Cómo funcionan las baterías que cargan del 10 al 80 % en menos de 10 minutos

Temperatura, geometría de celdas, electrolitos y tensión, el delicado equilibrio que hace posible la carga rápida.

Para entenderlo, imaginemos que una batería es una central hidráulica de almacenamiento. Hay un depósito superior (el ánodo), un depósito inferior (el cátodo) y un fluido que se bombea hacia abajo para generar energía, o hacia arriba cuando queremos almacenarla. Ese fluido es el litio. La bomba, el cargador. La diferencia es que los depósitos no son de hormigón, sino esponjas. Y eso lo cambia todo, porque por mucha potencia que tenga la bomba, no se puede forzar a una esponja a absorber agua más rápido de lo que su estructura permite.

En este sentido, los cátodos actuales son excelentes esponjas (por eso tenemos coches tan potentes como permiten sus neumáticos), pero los ánodos son mucho más delicados. Si intentamos bombear litio demasiado deprisa, la esponja se satura, rebosa y se estropea.

Temperatura y geometría interna

El primer gran avance para evitarlo ha sido jugar con la temperatura. A 25 grados, el litio se mueve con la pereza de una tarde de domingo. A 45, en cambio, se vuelve tres veces más veloz. Porsche ya lo sabe bien: el nuevo Cayenne híbrido enchufable puede recargar a ritmos asombrosos gracias a un preacondicionamiento de batería que la lleva hasta los 45 grados y a un sistema de refrigeración doble (inferior y superior) que mantiene esa temperatura sin que el sistema se desmadre.

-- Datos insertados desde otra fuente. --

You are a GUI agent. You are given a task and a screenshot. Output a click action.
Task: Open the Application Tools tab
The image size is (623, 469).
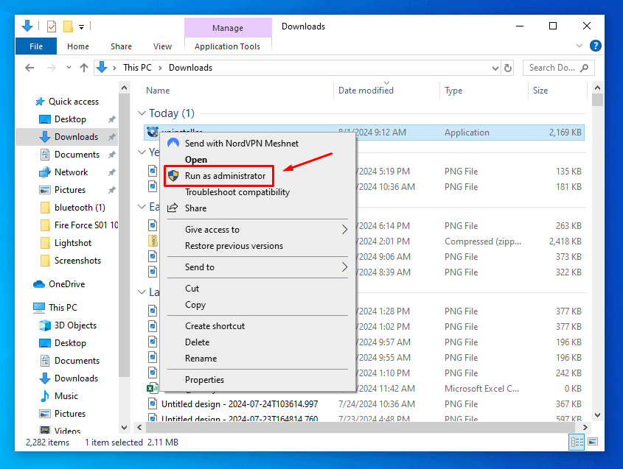point(227,46)
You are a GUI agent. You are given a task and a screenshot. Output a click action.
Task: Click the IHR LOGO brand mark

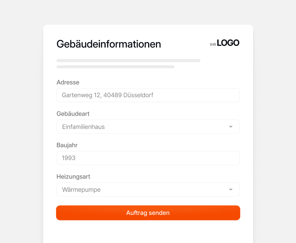tap(225, 43)
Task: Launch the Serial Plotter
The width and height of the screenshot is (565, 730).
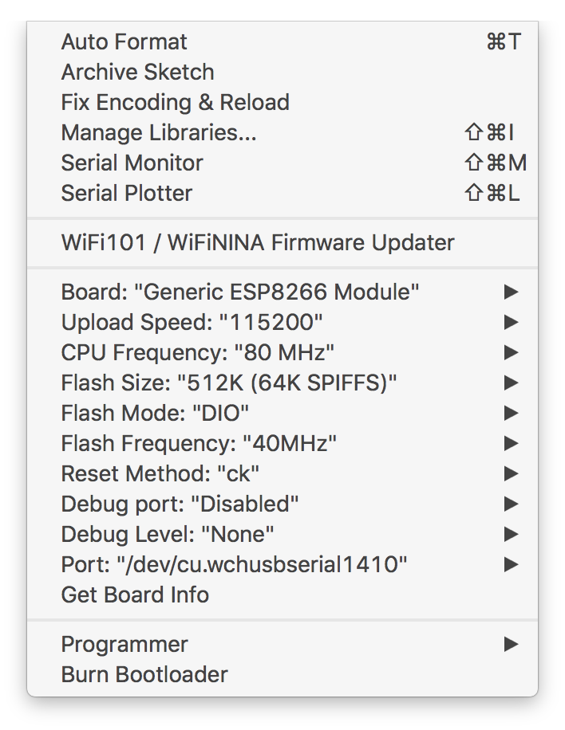Action: click(x=127, y=193)
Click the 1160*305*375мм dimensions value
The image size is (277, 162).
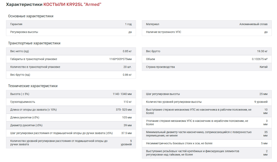120,59
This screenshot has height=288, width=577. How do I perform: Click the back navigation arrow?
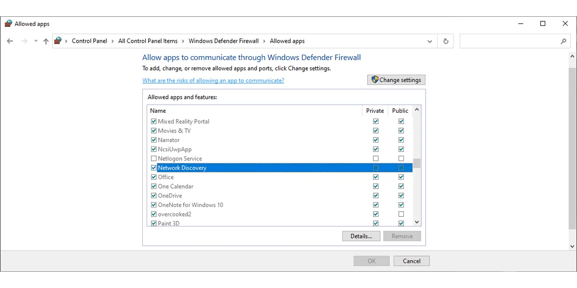coord(10,41)
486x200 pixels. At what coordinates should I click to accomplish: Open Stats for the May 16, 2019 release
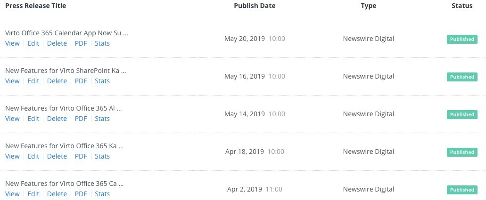click(102, 81)
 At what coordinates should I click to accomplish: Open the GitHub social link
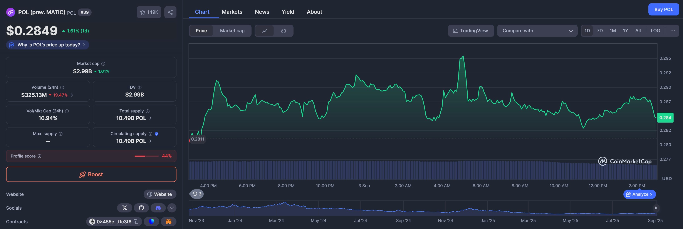pyautogui.click(x=141, y=208)
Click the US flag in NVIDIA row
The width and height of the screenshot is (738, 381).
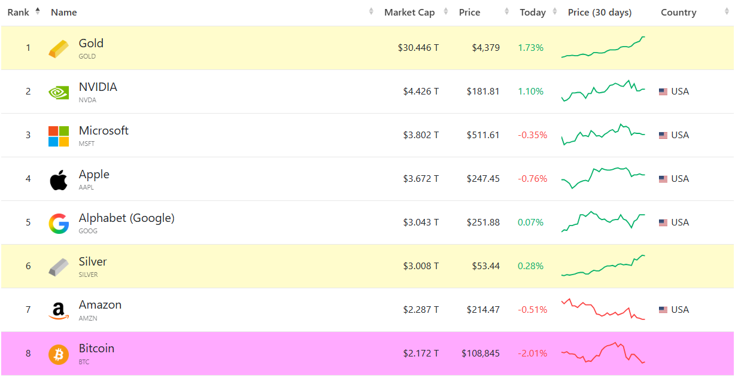click(x=663, y=92)
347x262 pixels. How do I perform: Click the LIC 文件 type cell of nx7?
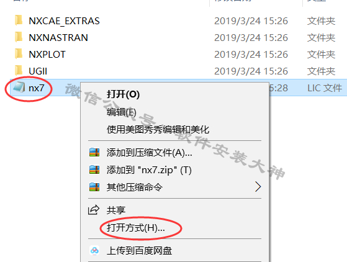click(x=325, y=88)
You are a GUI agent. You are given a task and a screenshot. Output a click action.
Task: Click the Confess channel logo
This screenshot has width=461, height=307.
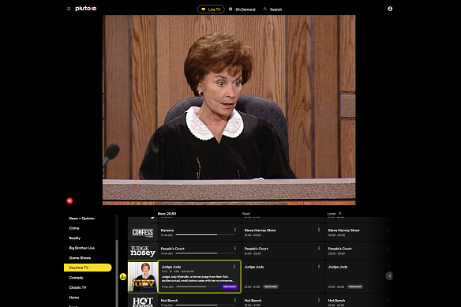tap(143, 233)
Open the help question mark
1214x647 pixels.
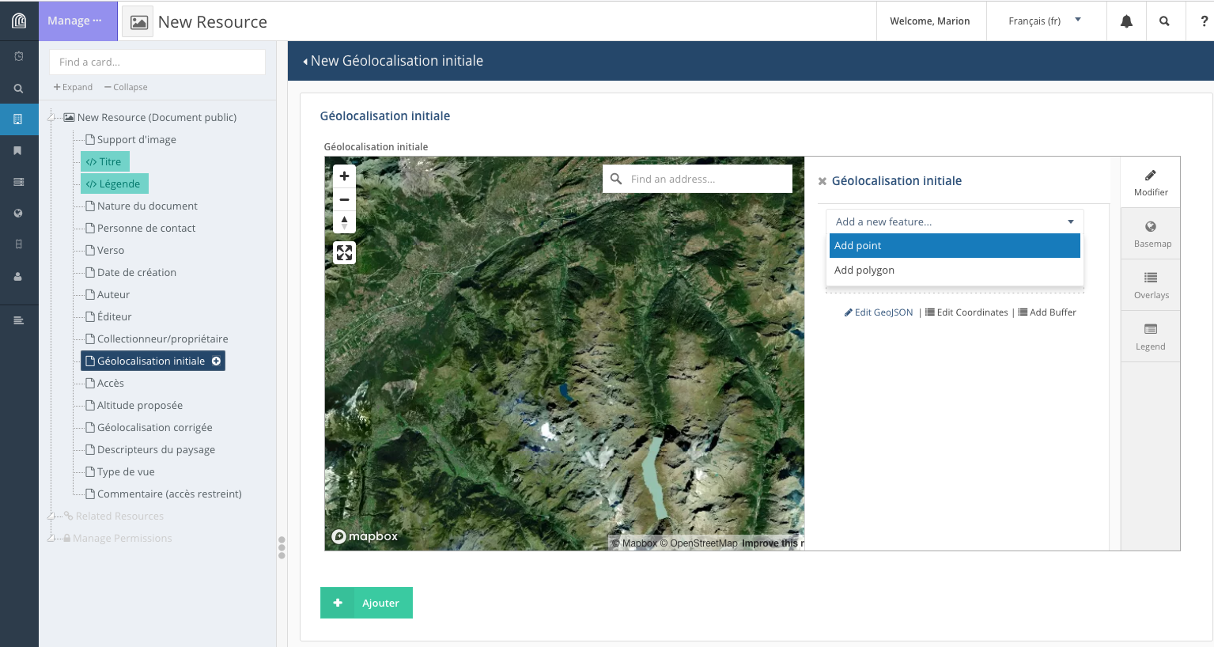pyautogui.click(x=1204, y=21)
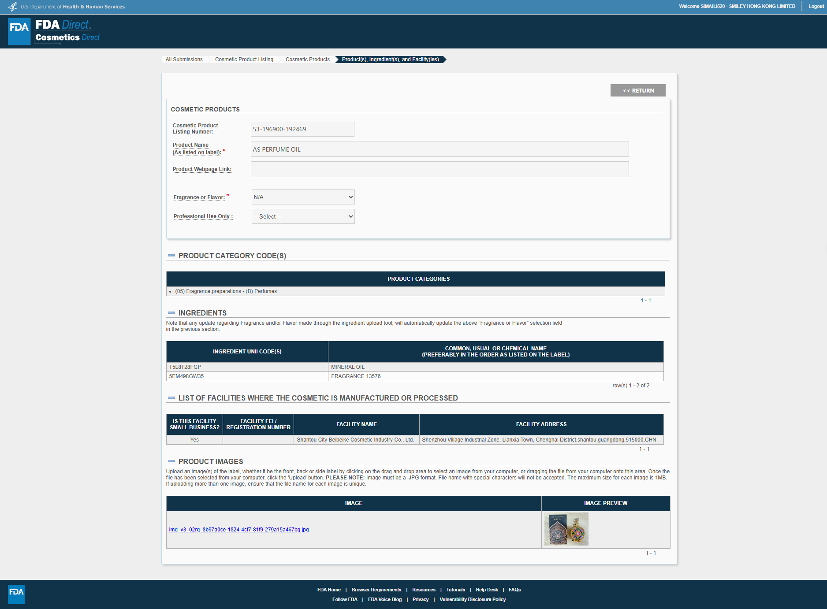Open the Help Desk footer link
The height and width of the screenshot is (609, 827).
pyautogui.click(x=487, y=590)
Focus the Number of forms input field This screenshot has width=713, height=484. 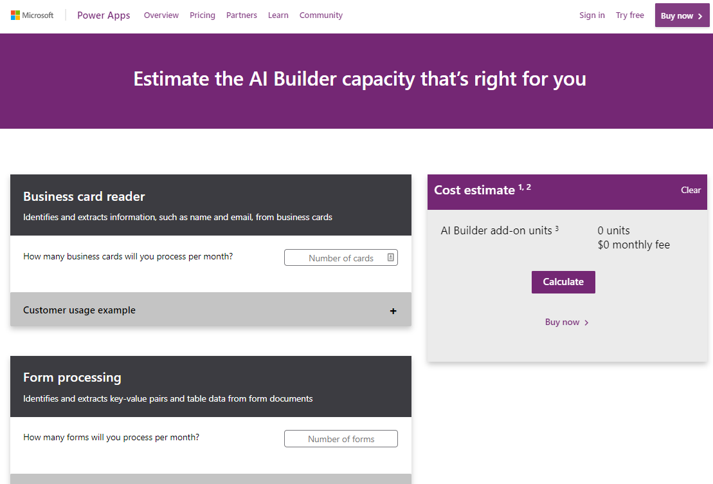[x=341, y=439]
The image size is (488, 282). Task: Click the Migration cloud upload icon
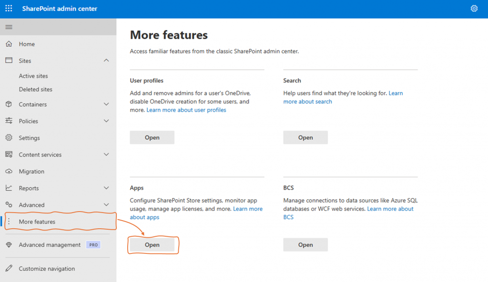click(x=9, y=172)
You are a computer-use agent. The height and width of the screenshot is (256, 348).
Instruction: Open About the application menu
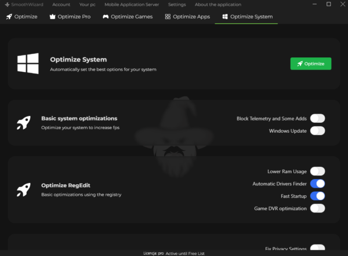point(217,4)
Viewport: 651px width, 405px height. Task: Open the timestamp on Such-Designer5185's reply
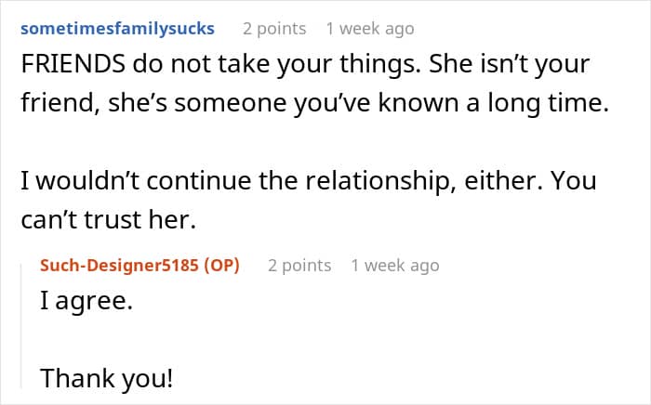pyautogui.click(x=394, y=265)
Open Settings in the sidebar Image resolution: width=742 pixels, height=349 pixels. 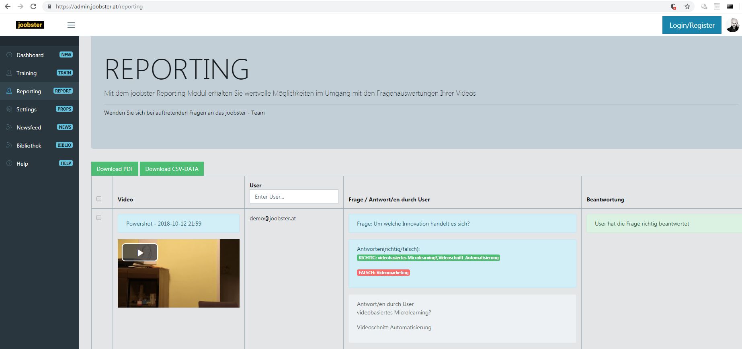[27, 109]
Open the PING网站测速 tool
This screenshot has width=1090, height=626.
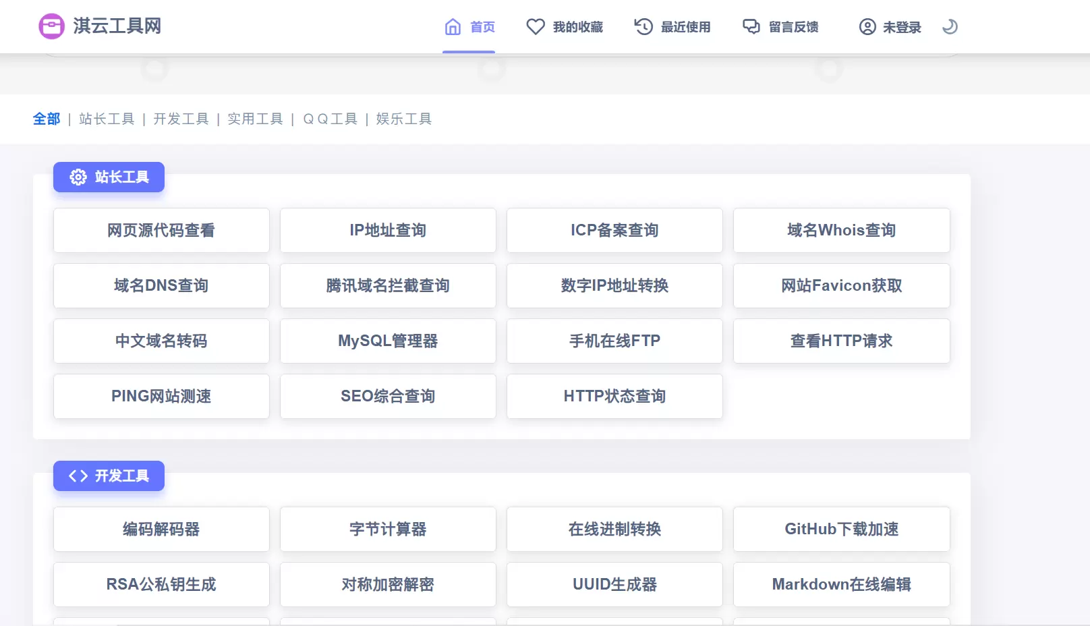click(161, 396)
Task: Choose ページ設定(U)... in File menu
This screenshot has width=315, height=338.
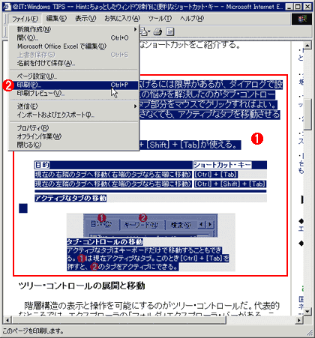Action: pos(74,76)
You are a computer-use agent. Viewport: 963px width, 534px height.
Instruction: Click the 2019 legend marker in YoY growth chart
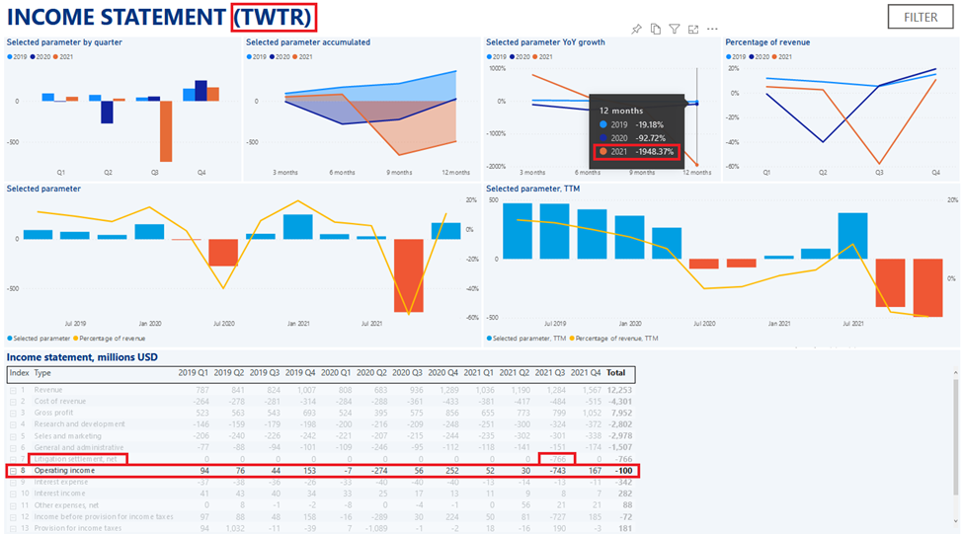490,57
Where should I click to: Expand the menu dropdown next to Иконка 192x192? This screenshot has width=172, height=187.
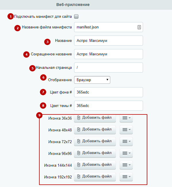tap(126, 177)
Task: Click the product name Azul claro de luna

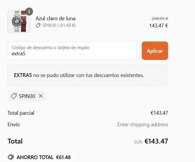Action: (x=55, y=18)
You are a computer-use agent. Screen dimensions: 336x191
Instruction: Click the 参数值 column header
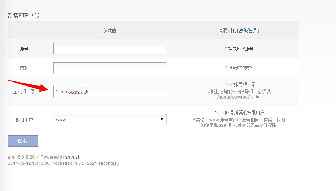tap(109, 31)
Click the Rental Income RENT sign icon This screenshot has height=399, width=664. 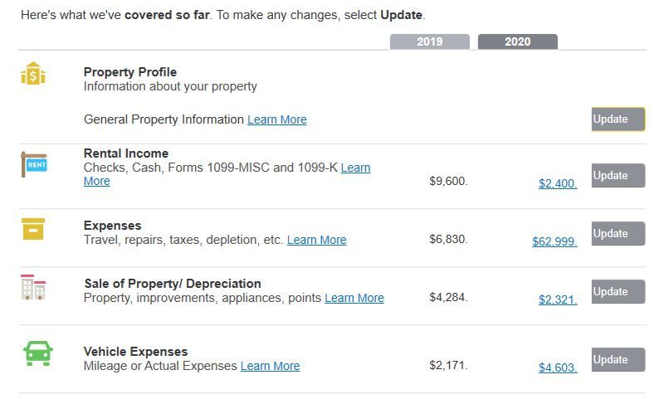click(x=34, y=164)

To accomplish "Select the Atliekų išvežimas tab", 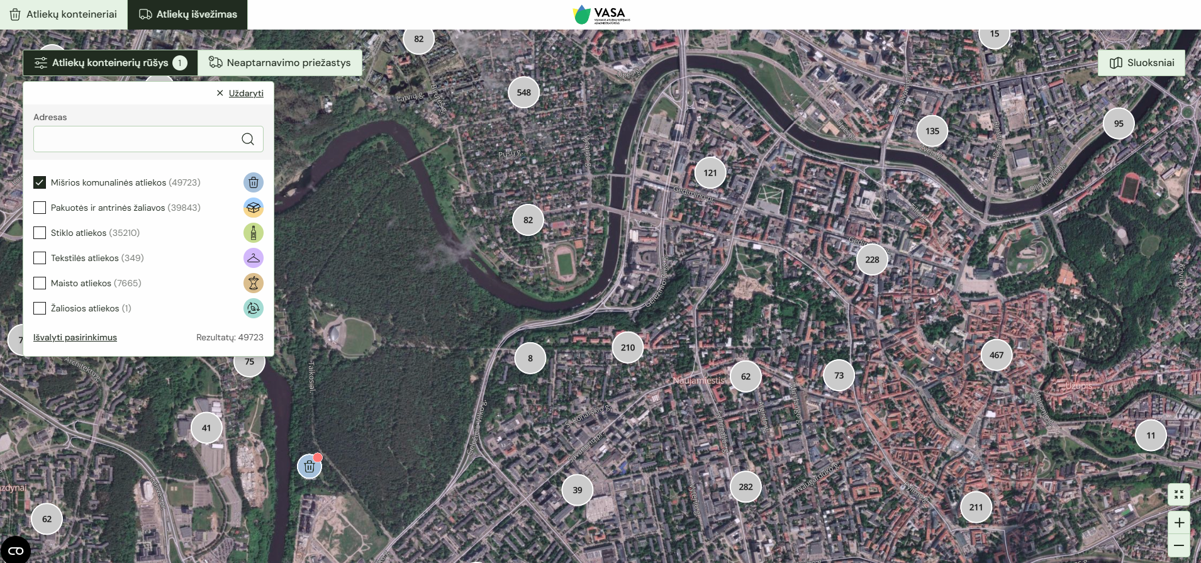I will [187, 14].
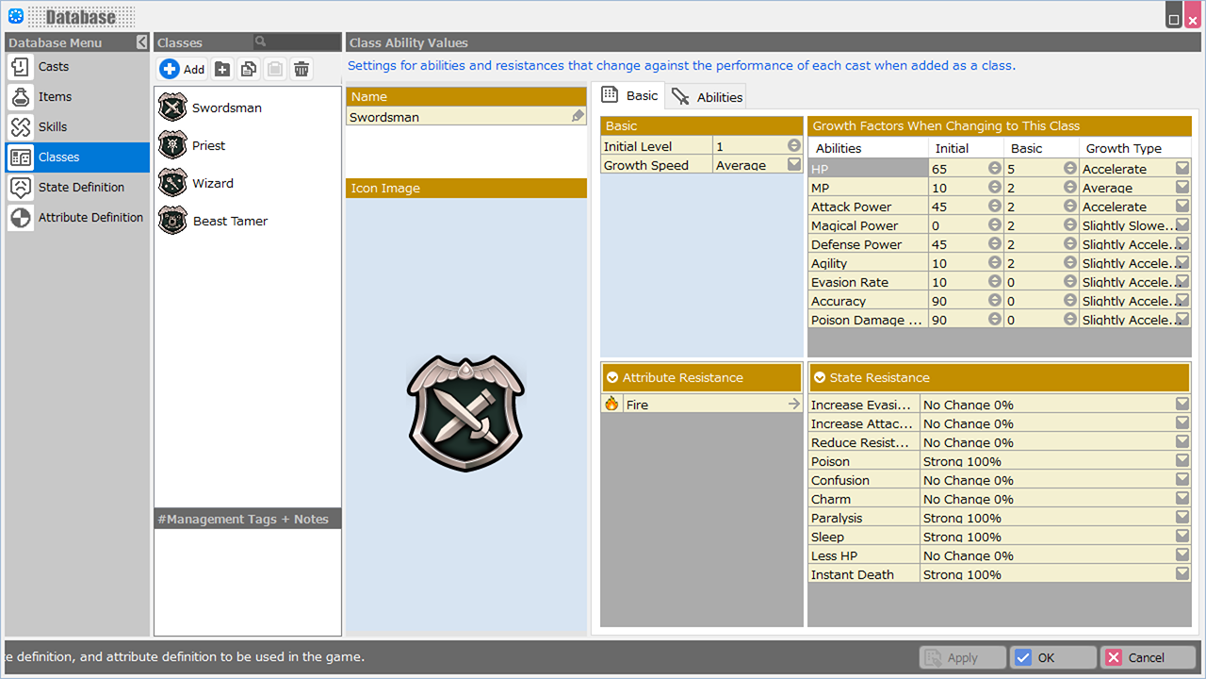The image size is (1206, 679).
Task: Open the Growth Speed dropdown
Action: coord(793,165)

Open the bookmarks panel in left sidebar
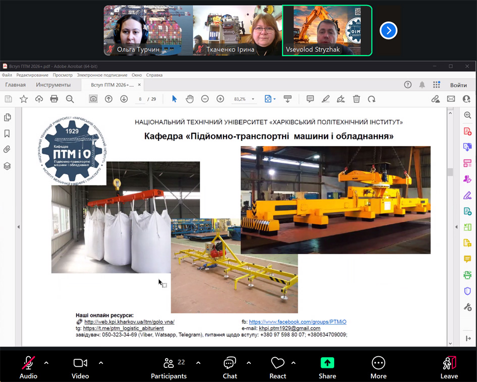[7, 133]
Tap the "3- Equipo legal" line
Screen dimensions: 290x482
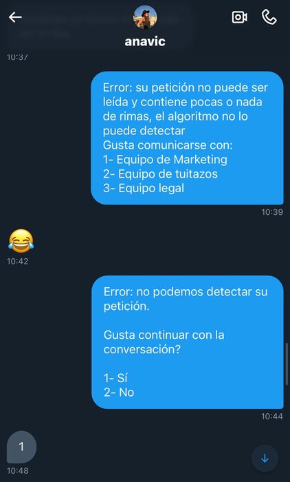point(144,189)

Porsche Cayenne Electric (segunda doble) curva de carga

El segundo truco tiene que ver con la geometría interna de las celdas. Aquí aparece el concepto de “carga areal”, que puede sonar abstracto pero no lo es tanto. No se trata de cuánta energía cabe en un centímetro cuadrado, sino de cuánta capacidad de carga eléctrica contiene un volumen dado de electrodo por cada unidad de superficie que lo separa del electrolito. Si ese electrodo es más delgado, los iones de litio tienen menos distancia que recorrer hasta ocupar su sitio en el grafito, y eso reduce la resistencia interna y permite aumentar la corriente sin peligro.

Electrolitos inteligentes y tensión elevada

El siguiente paso ha sido perfeccionar los electrolitos. CATL los llama “intelligent electrolyte systems”, y BYD habla de compuestos con alta conductividad iónica. En la práctica, esto significa líquidos más estables, con aditivos que reducen la resistencia de la capa SEI y facilitan el movimiento de los iones. Y finalmente está el golpe maestro: aumentar la tensión. Si duplicamos la tensión de trabajo, reducimos a la mitad la corriente necesaria para transmitir la misma potencia. Por eso las arquitecturas de 800V, 1.000V o incluso más se están convirtiendo en el nuevo estándar.